The Orioles' dispute with Major League Baseball over television rights fees casts the franchise in a familiar role as a challenger to the baseball establishment.

About a decade ago, the Orioles opposed the proposed relocation of the Montreal Expos to Washington, a city that had been exclusive Orioles television and marketing territory since 1972, when the Senators moved to Dallas and became the Texas Rangers. After bruising negotiations and the threat of litigation by the Baltimore team, baseball reached an agreement with the Orioles giving the club control of the regional television network it shares with the Nationals as compensation for the loss of territory.

While the deal was supposed to settle the matter, the Nationals bridled under the agreement and now seek to level the economic field by demanding more in television rights fees from the Mid-Atlantic Sports Network. As attorneys head to court Monday for an important hearing in the brewing case, the Orioles' demeanor in court documents resembles that of an unapologetic whistle-blower. The attorneys use words like "corrupted," "fraud" and "bias" to describe the baseball procedures it is challenging.

Lawyers for MASN argued in a New York court memorandum filed Wednesday that the process baseball employed to try to resolve the television dispute contained "pervasive conflicts of interest, intolerable self-dealing, and fraud."

Because the court declined Major League Baseball's request to seal the record, all of the charges and countercharges are available publicly.

"In general, the league and the teams despise having their differences aired in open court," said Rich Brand, an attorney and media rights expert who chairs the sports practice group at the firm Arent Fox. "No league would be happy about this stuff."

At issue is a June 30 decision of three club owners arbitrating the rights fee disagreement between the Nationals and MASN, which broadcasts both the Orioles' and Washington's games. The Orioles hold a majority stake in MASN, which says the decision would force it to distribute excessive rights fees to the Nationals, decimating the network's profit margin. That would leave the Orioles with less money as well.

Rights fees can pay for player salaries, provide funds for new facilities and, generally, be the difference, Brand said, "between a team doing very well or not so well."

In documents, the Nationals counter that the Orioles continue to benefit from the "immensely favorable terms" of the 2005 settlement agreement.

The Orioles own 85 percent of MASN, while the Nationals own 15 percent, a stake that is growing by a percentage point each year until it tops out at 33 percent. As a result, most MASN profits flow to the Orioles.

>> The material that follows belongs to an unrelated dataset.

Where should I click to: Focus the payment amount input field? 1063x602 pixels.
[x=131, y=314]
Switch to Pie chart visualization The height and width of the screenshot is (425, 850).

The Nationals, who receive about $40 million a year in annual rights fees, requested an increase to $118 million that they said represented fair market value, according to court documents. The arbitration panel would boost the fee — which is the same for both clubs — to about $60 million, court documents show.

Attorneys for MASN and the Orioles seem to be not only challenging the decision but also the authority of retiring Commissioner Bud Selig, who says the dispute should have remained internal.

"The MLB constitution says the owners put their trust in the commissioner and agree he is the person who has final authority to resolve any dispute among the owners," said Stephen F. Ross, a Pennsylvania State University professor who specializes in sports law. "The commissioner could say, '[Orioles owner] Peter Angelos, you are not acting in the best interests of baseball and I'm going to suspend you.' "

MASN argues that it has the right under federal arbitration law and the 2005 agreement to seek recourse outside the commissioner's office.

According to court records, Selig sought to convene an Aug. 6 hearing on possible sanctions, but lawyers for the Orioles and MASN said they would not attend, and the hearing was canceled.

The commissioner has said he is focused on reaching an amicable settlement. Selig and his aides have declined comment while the matter is litigated.

The case is unfolding in the New York Supreme Court for New York County, which issued a temporary restraining order Aug. 7, blocking baseball from imposing its decision and the Nationals from withdrawing TV rights from MASN. At Monday's hearing, the court will hear arguments on whether to make the injunction permanent.

Meanwhile, MASN filed an arbitration claim against Major League Baseball with the American Arbitration Association, seeking at least $800 million in damages for breach of contract if baseball's decision is enforced.

The Orioles argue in the arbitration claim that baseball did not use the proper methodology in determining the rights fee, according to documents filed in the New York court. The correct standard, the club's lawyers say, is a formula developed by Bortz Media & Sports Group, a Colorado consulting firm.

MASN has submitted an affidavit in which Bortz's managing director said the league committee "cherry-picked" data and that it "completely corrupts the established methodology" for determining telecast rights fees.